I'm a sad pup today. Too much death around me.
We had a client die last night and just got notice this morning from her family, so our candle is burning in the front hall, the soft music is playing and the conversations are heartfelt.
My colleague is out for the day to attend doctor's appointments with her mom and just sent word that they did not get good news on her tests, which probably means that the anticipated cancer is the new path on her journey.
England is dealing with huge storms and the deaths of many as the coast is beaten down with wind, rain and high waves.
The kids and staff returned to school today after the deadly shooting in Nevada last week. Can't imagine how these young victims are coping with the loss of a teacher and their classmates.

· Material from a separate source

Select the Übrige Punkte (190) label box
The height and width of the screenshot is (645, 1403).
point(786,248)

Here at home, the dreaded huge transmission lines were fired up today, causing sonic booms throughout our county. And a reminder that there are studies that these monster lines have been linked to cancer, autism, learning disabilities and other illnesses.

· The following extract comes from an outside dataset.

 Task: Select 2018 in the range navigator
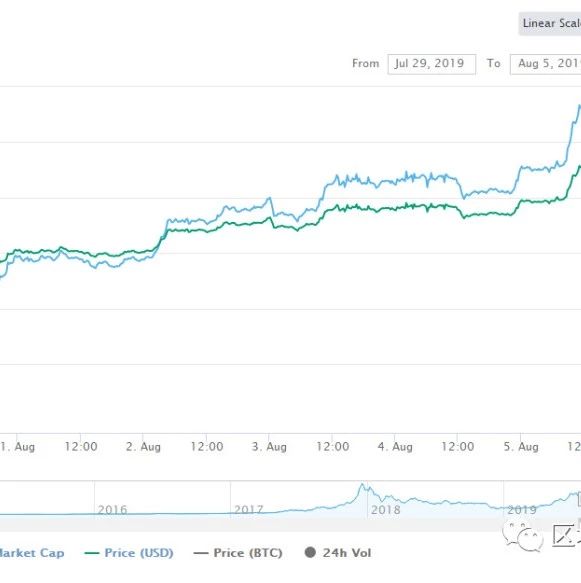(386, 509)
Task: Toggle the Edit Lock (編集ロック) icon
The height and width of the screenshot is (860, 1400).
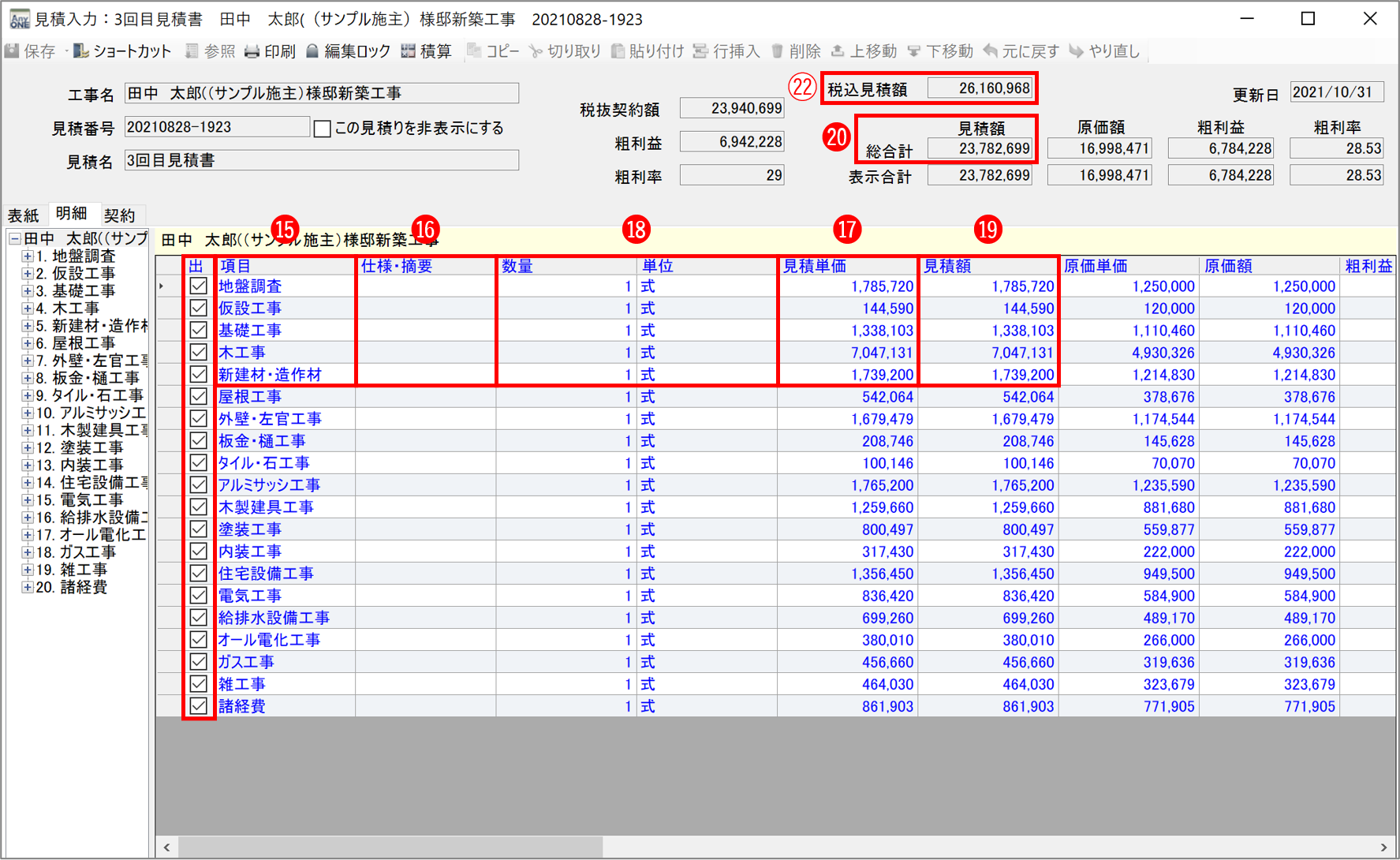Action: pos(312,51)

I just feel sad and hopeless all around. I've been kind to myself today, doing the basics and nothing else. Tonight, no busy plans and that's probably all I need. Time alone for a bit, then a good dinner, family togetherness and then a full nights sleep.
Hoping tomorrow is brighter ....
2 comments:
Jeez, hubby is in Alberta today, I hadn't heard about the sonic booms. You have a really tough job. You must be a very special person to be able to handle it.
Thank you for stopping in, Cheapchick!
The local newspaper is now saying the noise is planned detonations of explosives. Loud for sure!
I love my job but these are the days that bring us back to reality. But I would still not ever want to change it. Too special!